Durante el trabajo, aquel día al menos, no hubo ningún percance, normalmente corrían como el agua historias de a quienes se había llevado la policía o si bien hubiese algún matrimonio o velorio en las grandes casonas. Ese día fue prácticamente nulo.
A las cinco de la tarde volvió a casa y encontró a su hermana mayor preparando una pequeña tarta de frutas que le pidió que le llevara a su profesor. Iván se lavó las manos y el rostro quitándose cualquier rastro de hollín o carbón antes de ir a cumplir el encargo de su hermana.

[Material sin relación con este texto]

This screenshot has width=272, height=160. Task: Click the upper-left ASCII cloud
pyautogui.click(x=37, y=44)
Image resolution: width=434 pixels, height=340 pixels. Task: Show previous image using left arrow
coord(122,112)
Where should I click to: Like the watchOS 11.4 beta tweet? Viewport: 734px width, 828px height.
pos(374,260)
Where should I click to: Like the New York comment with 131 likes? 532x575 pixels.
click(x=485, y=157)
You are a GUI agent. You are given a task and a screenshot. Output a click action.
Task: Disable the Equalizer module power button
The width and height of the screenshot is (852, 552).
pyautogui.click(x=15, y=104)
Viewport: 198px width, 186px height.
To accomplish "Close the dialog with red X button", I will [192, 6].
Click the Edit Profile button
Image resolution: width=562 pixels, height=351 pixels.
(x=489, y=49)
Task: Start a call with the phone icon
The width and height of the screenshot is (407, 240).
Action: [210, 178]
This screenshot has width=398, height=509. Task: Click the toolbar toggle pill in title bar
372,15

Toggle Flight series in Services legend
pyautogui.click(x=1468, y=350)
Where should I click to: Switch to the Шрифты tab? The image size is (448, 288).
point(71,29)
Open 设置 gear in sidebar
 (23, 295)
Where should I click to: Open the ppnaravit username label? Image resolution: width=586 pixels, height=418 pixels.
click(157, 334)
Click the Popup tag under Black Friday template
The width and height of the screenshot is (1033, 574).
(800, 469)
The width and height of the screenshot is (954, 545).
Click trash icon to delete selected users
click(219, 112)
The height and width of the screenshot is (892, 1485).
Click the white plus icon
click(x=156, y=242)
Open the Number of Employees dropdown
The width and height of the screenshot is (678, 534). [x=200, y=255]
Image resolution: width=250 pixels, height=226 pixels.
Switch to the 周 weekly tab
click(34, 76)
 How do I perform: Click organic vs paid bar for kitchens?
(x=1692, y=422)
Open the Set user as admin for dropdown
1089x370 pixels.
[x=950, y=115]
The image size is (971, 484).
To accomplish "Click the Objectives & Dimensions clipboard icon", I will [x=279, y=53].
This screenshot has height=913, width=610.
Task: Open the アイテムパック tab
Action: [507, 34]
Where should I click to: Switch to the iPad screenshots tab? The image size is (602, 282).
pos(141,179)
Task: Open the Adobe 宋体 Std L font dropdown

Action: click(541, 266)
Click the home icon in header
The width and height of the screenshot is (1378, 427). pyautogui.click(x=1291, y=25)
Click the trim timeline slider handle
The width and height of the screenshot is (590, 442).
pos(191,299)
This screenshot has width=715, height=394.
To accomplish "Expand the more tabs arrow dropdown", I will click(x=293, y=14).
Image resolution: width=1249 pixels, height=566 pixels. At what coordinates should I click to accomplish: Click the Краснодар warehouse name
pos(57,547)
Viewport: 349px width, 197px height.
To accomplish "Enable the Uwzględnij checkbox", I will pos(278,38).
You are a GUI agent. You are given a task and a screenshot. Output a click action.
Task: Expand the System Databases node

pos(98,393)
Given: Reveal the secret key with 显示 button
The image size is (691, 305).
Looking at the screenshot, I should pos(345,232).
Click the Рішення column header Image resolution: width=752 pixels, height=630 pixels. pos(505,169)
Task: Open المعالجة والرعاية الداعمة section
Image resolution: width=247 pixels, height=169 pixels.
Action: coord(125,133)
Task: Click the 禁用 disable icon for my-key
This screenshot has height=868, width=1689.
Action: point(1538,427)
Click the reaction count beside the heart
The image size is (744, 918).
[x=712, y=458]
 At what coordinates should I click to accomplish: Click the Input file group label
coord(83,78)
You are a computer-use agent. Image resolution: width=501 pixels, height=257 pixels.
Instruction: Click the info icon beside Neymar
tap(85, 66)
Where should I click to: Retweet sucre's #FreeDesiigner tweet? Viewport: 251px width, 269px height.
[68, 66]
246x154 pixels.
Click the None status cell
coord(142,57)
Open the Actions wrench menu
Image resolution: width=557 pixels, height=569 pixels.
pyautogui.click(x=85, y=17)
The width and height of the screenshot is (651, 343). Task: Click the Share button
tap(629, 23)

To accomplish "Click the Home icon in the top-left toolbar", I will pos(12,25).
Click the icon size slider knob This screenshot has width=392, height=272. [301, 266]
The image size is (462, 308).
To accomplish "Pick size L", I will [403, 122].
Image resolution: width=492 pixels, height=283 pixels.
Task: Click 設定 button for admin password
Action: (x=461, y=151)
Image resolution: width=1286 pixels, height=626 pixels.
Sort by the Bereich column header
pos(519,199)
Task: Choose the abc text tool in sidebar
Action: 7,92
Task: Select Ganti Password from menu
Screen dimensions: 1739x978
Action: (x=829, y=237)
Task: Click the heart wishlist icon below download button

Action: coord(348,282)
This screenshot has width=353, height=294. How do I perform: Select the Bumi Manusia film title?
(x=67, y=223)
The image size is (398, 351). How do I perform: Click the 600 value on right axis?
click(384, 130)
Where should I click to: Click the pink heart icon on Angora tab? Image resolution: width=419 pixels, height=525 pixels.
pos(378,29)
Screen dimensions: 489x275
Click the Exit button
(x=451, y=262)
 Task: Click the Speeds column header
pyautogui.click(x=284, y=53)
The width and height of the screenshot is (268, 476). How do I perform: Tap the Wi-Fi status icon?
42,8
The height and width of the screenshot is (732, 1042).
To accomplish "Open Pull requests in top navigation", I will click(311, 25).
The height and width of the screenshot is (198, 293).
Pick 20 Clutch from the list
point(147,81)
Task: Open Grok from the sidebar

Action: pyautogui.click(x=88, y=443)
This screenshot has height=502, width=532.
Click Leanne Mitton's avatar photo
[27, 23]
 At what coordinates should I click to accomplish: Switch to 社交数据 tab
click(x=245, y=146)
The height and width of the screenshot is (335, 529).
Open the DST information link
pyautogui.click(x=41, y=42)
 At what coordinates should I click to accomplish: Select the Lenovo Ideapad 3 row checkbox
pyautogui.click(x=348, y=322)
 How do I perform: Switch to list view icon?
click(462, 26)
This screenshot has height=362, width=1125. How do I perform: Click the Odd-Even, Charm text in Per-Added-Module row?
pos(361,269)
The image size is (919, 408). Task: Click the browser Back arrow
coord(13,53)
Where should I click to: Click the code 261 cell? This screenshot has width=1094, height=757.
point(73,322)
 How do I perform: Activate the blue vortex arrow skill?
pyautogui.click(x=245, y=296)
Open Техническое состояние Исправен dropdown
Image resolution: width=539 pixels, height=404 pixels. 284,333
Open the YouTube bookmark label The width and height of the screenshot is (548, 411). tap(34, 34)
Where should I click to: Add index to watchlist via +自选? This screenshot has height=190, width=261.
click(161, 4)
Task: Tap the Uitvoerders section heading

Entró a la casa del anciano como siempre que lo hacía cada vez que iba a tomar una lección, solo tocaba fuertemente para avisar sobre su presencia, y como siempre el viejo maestro estaba sentado frente una burda chimenea que se notaba que llevaba días desde que el fuego se había consumido.
El hombre mantenía la mirada fija al frente en algún punto perdido en la pared de adobe que estaba frente a él. Como siempre se encontraba vestido con un viejo traje, una bufanda larga a cuadros y un gastado abrigo de lana que seguramente había visto tiempos mejores.
—Maestro— el chico apoyó con timidez la diestra sobre el brazo que descansaba con languidez sobre el brazo del sillón pensando que este estaba dormido. Al ver que no reaccionaba le zarandeo con cuidado.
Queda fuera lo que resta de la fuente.